Quanto à solidariedade, choca-nos que o
Presidente da República Portuguesa dissesse que, saindo a Grécia,
ficavam 18 países, em resposta a uma jornalista que lhe perguntava se a
Zona Euro acabaria com uma saída da Grécia. Choca-nos que o
primeiro-ministro português se demarcasse da Grécia. Mas não nos choca
que a Grécia não tivesse tido o menor pudor em dizer, consecutivamente,
que, saindo eles, Portugal seria o próximo. Não nos choca que o governo
grego arrastasse com ele os juros da dívida portuguesa em nome de nova
chantagem emocional. Mas choca-nos que o governo português faça o que
tem de fazer: preocupar-se, em primeiro lugar, com a débil situação
portuguesa. Choca-nos o alemão feio de cadeira de rodas, que é ministro
das finanças e tem cara de mau, mas admiramos o ministro das finanças
gregos, que é garboso e bem falante. E não nos chocam os seus colegas de
governo que chamam nazis por tudo e nada aos alemães, que ameaçam
invadir a Alemanha com jihadistas (?), enquanto vão fazendo os seus
negócios com Putin.
Podemos estar todos à beira de uma
história muito complicada, e as histórias muito complicadas nunca foram
contadas dizendo que, de um lado, estavam os bons e, do outro, os maus.

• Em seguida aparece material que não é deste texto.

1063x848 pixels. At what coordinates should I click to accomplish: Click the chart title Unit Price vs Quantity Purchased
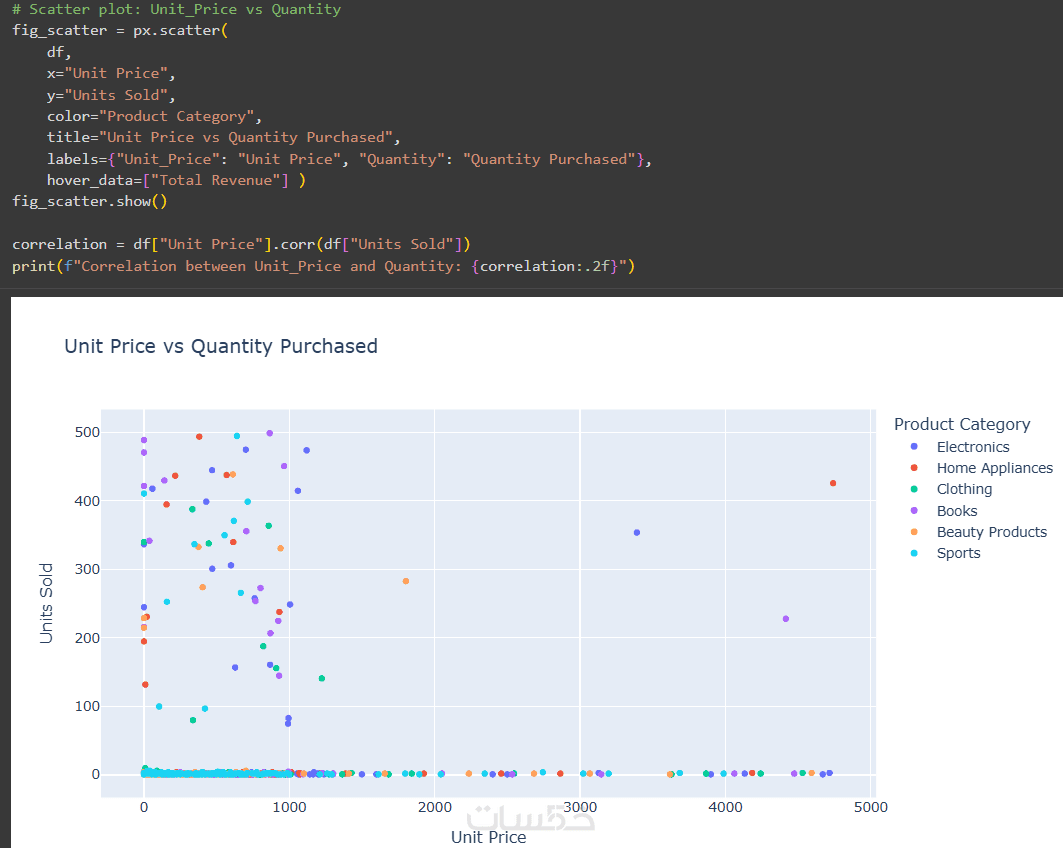click(221, 347)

E, já agora, a quem possa ser mais
sensível ao argumento arqueológico, vale a pena pensar que o nosso
sistema político – aliás, toda a contemporaneidade – deve muito mais à
Revolução Francesa, arquitectada sobre os princípios definidos por
alemães como Kant, do que à longínqua democracia de Atenas, onde
mulheres, escravos e estrangeiros não podiam tomar parte. E que não é lá
muito humanista insistir em reduzir a Hitler uma cultura que nos deu
Beethoven, Bach, Goethe, Schumann, Nietzsche, Hegel, Leibniz, Husserl,
Shopenhauer, Schiller, Thomas Mann, Brecht, Murnau, Lang, Einstein e
até, vejam lá, Karl Marx.
(Mas concedo que também foi de lá que
vieram os Scorpions. E, afinal, a Maria era muito mais bonita do que
qualquer alemã que tenha conhecido em dias de minha vida).